From https://medium.com/tensorflow/fitting-larger-networks-into-memory-583e3c758ff9

0_iBtm1m0IFhG9d7HE

A bottleneck is a graph separate which is a single node, and that line is a heuristic which tries to find it.

The first part of heuristic looks at ops when walking forward and backward from the point, and checking if there's an overlap. No overlap suggests that x3 is a separator in a diagram below.

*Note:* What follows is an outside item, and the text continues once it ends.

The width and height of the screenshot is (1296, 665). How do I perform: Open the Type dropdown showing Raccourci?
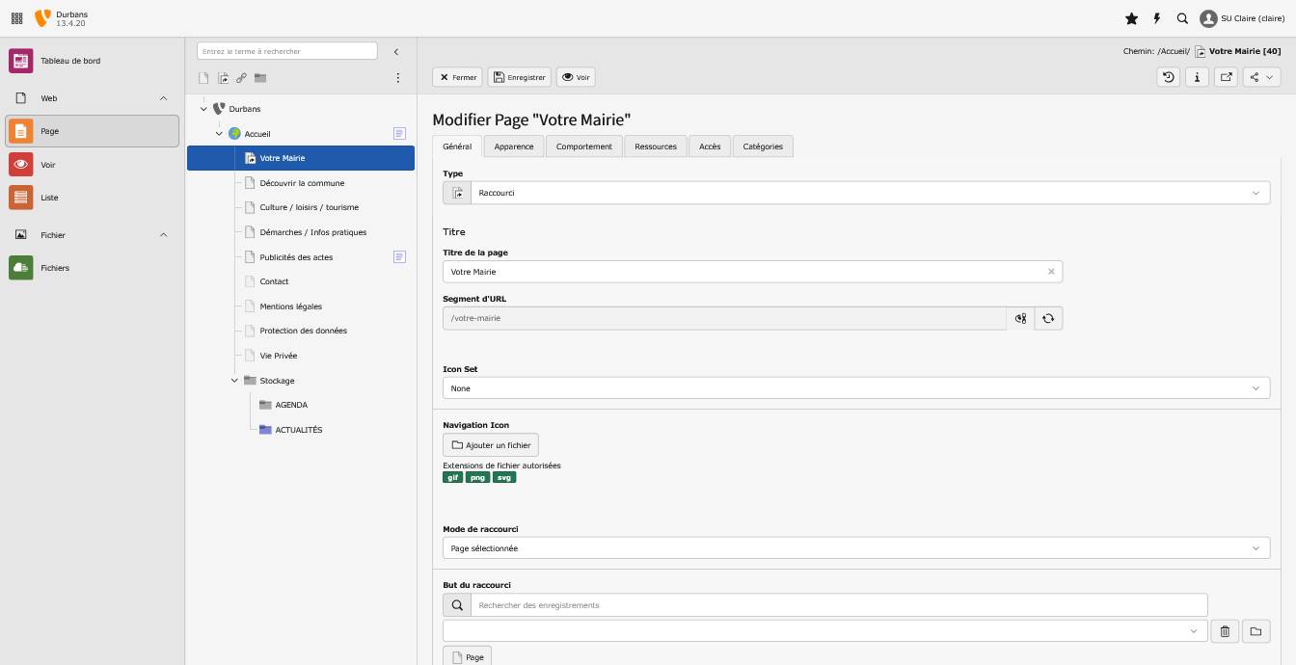[856, 193]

set(b_inp).intersection(f_inp)

The second part, len(b_inp)+len(f_inp) >= len(ts_all) , was added to make it work in an edge case when backward and forward traverse didn't capture all the tensors, in which case we abort and don't try to count it as a separator/bottleneck node. I don't remember in which case that happened, but it was necessary to make tests pass, so one of the tests triggers this condition.

wangli1426 commented 5 years ago

Thanks for the explanation. It is very clear and helpful.

May I ask what's the purpose of the following code block? Thanks in advance.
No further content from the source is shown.